Despite running a full half-hour shorter, much more interesting as both a film and a record of the artistic process behind a live performance is the recent documentary Genesis The Last Domino? The question mark serves as an appropriate open-end to a concert relegated throughout its hour-long running-time to the merely hypothetical, the onset of the COVID pandemic unfortunately coinciding with the tour’s originally proposed launch in February of 2020. Instead, Rutherford, Collins, and Banks, joined again by Daryl Stuermer and joined this time by Phil Collins’ drummer son Nic Collins, use that time to refine and rehearse that future concert to the changed conditions of the world, and particularly those changes’ impact on individual members of the band.
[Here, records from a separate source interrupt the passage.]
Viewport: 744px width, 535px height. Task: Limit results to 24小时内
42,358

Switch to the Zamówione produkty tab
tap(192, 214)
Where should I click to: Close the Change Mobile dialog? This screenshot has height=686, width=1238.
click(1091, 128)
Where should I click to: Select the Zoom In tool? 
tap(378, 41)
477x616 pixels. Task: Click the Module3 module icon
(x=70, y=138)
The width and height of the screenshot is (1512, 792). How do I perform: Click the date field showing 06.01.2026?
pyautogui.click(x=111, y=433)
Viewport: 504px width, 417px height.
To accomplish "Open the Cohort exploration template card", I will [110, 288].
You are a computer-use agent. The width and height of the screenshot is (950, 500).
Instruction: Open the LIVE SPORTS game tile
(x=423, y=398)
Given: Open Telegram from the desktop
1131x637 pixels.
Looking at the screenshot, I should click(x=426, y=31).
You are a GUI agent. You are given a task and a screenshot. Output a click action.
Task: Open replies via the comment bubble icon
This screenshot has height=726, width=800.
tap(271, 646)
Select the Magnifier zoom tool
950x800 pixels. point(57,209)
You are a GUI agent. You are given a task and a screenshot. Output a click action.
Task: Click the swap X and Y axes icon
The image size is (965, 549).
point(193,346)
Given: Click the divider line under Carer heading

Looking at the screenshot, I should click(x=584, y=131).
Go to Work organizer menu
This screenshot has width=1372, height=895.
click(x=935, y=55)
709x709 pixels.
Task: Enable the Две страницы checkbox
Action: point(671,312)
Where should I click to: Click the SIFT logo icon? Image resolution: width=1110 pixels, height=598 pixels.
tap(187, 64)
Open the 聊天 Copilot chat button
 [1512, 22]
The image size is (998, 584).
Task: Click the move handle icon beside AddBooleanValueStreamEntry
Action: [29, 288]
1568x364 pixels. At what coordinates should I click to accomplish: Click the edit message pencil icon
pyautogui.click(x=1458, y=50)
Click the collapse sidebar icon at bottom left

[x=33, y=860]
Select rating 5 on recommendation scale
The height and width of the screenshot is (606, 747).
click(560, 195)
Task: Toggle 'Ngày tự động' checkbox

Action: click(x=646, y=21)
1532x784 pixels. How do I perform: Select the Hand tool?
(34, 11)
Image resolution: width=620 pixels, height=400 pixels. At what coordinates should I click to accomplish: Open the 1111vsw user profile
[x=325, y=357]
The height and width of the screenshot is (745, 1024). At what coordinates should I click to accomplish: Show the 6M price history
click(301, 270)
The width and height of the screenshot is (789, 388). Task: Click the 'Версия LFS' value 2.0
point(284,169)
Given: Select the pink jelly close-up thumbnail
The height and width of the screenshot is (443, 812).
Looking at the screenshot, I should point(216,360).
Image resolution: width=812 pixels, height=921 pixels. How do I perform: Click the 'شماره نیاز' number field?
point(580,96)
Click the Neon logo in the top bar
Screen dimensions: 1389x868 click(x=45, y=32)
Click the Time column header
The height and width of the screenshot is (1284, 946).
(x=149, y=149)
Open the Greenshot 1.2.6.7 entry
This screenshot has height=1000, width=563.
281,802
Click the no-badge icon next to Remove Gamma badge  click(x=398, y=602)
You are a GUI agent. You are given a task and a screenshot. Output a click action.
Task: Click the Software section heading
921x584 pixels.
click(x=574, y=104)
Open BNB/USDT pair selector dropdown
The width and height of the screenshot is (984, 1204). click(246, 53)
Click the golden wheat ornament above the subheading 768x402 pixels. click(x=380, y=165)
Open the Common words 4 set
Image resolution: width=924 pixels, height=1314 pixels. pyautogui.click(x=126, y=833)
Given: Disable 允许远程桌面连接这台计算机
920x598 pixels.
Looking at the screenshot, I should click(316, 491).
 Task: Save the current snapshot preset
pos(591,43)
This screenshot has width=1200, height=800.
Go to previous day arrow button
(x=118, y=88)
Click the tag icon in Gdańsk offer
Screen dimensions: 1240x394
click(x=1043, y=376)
Foremost among these necessary adjustments is the deteriorating condition of Genesis frontman Phil Collins. Previously seen in When In Rome as a still-spry 55-year-old convincingly recreating his famed tambourine-jumping, vaudeville-like stage-act of thirty years before, a subsequent decade-and-a-half litany of compounding physical and medical woes has since reduced this once-vital performer, now nearing 70, to performing purely vocally while seated. But among any great performer’s arsenal of talents, the voice is last to go, and as the title of both Collins’ recent 2016 autobiography and his 2017-19 solo concert tour would remind us, Phil Collins is Not Dead Yet, and Genesis itself still has the artistic and performative legs that its frontman may now need a cane to stand up on.

Therefore, what’s most intriguing about The Last Domino? is how it allows viewers a backstage look at the working method between Collins, Rutherford, and Banks. Not only how they come up with a transition between “Throwing It All Away” and “Turn It On Again”, say, but also how they are able to imbue – and visually foreground – new significance in richly suggestive songs such as “Land Of Confusion” and the lengthy title tune, “Domino”. Lines of masked and marching British salary-men or column-like buildings tumbling against the title track, viewed against familiar lyrics like “This is the world we live in” and “Could it be that we shall be together again?”, remain relevant past their original Cold War-era context when set to images of emptied streets and visual cascades of falling loo-rolls. Despite his infirmities, The Last Domino? shows Phil Collins vocally if not physically rising to these new challenges, and as long-time Genesis producer Tony Smith puts it, in one of many of the candid interviews interweaved throughout, the band as still tight-knit group strongly addresses their “unfinished business” both in terms of their half-century careers together and the many changes the world and their audience has seen in that interim.

Kino Lorber’s DVD presentations have nothing in the way of special features beyond the home video view of Genesis on one’s home viewing equipment of choice. This home viewer watched When In Rome and The Last Domino? on his Samsung multi-region Blu-ray player, played on a mid-size TV screen, and felt the performances, audio, and visual qualities served their purpose to adequate advantage. By this point, the songs have all been written, and past performances recorded, viewed, and re-viewed for posterity’s sake, but Genesis like any beloved band will always remain alive past any “farewell tour” or “one last go” for their fans.

And, damn it all, Phil’s nothing if not the eternal scrapper. I wouldn’t count him, the band, or any of the rest of us out just yet:

And these are the hands we’re given
Use them and let’s start trying
To make it a place worth living in.

Images used in the review are used only as a visual reference and are not meant to reflect the DVDs.